Use distilled water and add tiny-tiny amounts of baking soda. By trial and error, take samples of your water and measure until you know you have a 4 dKH solution. If you use 10ml of water as sample instead of 5, your reading will be more accurate; just divide by two the number of drops you added until the color changed. Once you get it dump the sample you added the KH reagent to, use your solution to add some drops (I like adding at least 7 of bromthymol blue) pH reagent solution and insert it in your DIY drop checker device.

Pepe
Santo Domingo


----------



## lovingHDTV

Looking at some of these designs I would like to offer up another idea.

Why not use a test with a single hole rubber stopper. The insert a glass tube into the hole. Invert the whole thing and your done.

I was looking around and you can buy these parts for < $5.

The only question I have is the effect the rubber stopper would have on the solution.

Comments?


----------



## dawntwister

Sounds like a niffty idea. Where do you get the rubber stoppers?


----------



## lovingHDTV

These guys have it all, but are out of stock on the tubing.

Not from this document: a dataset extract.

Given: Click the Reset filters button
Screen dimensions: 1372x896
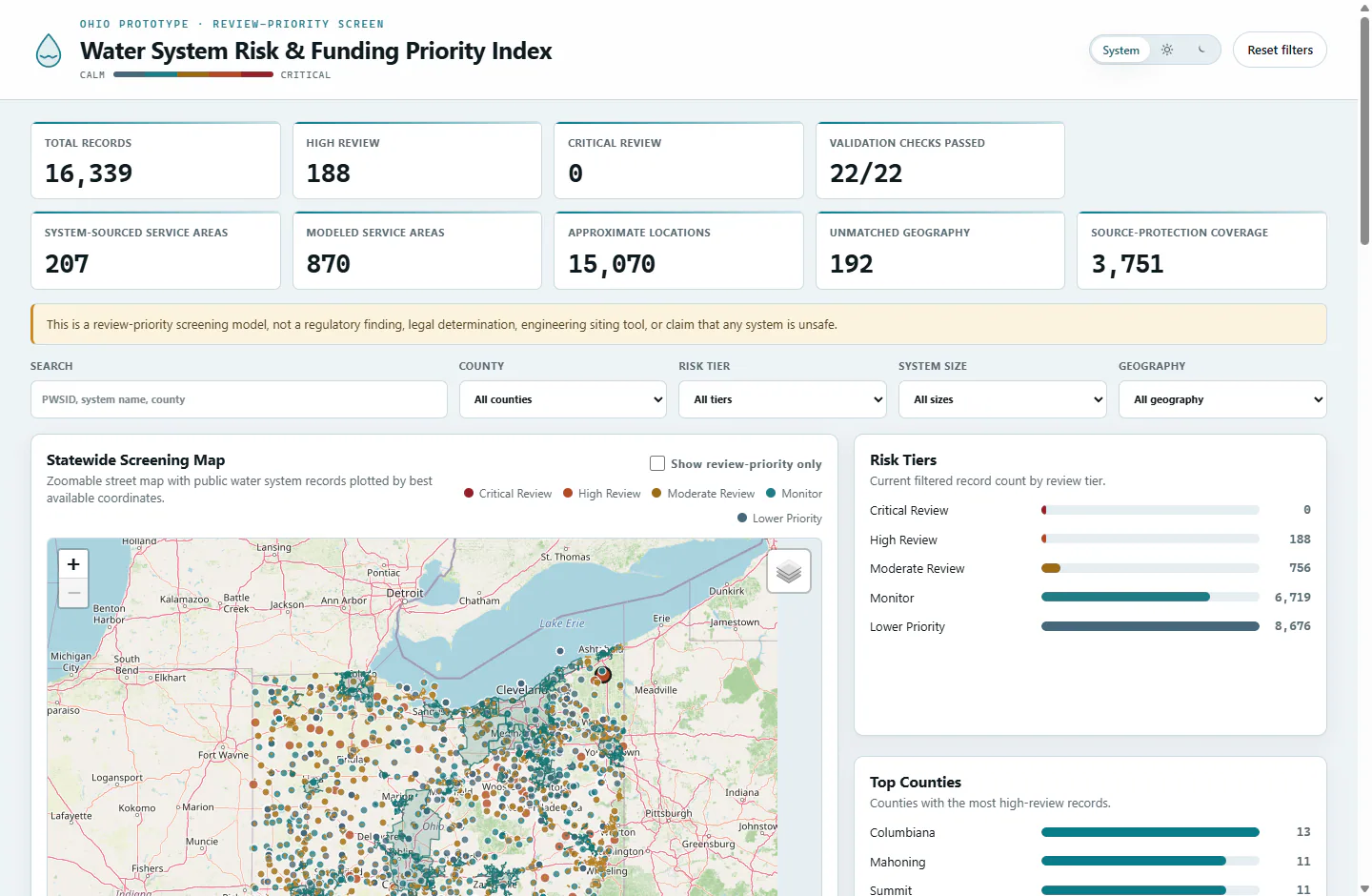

http://www.crscientific.com/stoppers.html


----------



## lildark185

I made a DIY drop check which holds very little water ~0.75mL. Would this work?


----------



## pepetj

The amount of water you use will not matter as long as you keep some air trapped between the two fluids (#1. water tank; and #2. 4dKH -sodium bicarbonate solution in distilled water- with a few drops of pH reagent).

Pepe
Santo Domingo


----------



## pepetj

lovingHDTV said:


> Looking at some of these designs I would like to offer up another idea.
> 
> Why not use a test with a single hole rubber stopper. The insert a glass tube into the hole. Invert the whole thing and your done.
> 
> I was looking around and you can buy these parts for < $5.
> 
> The only question I have is the effect the rubber stopper would have on the solution.
> 
> Comments?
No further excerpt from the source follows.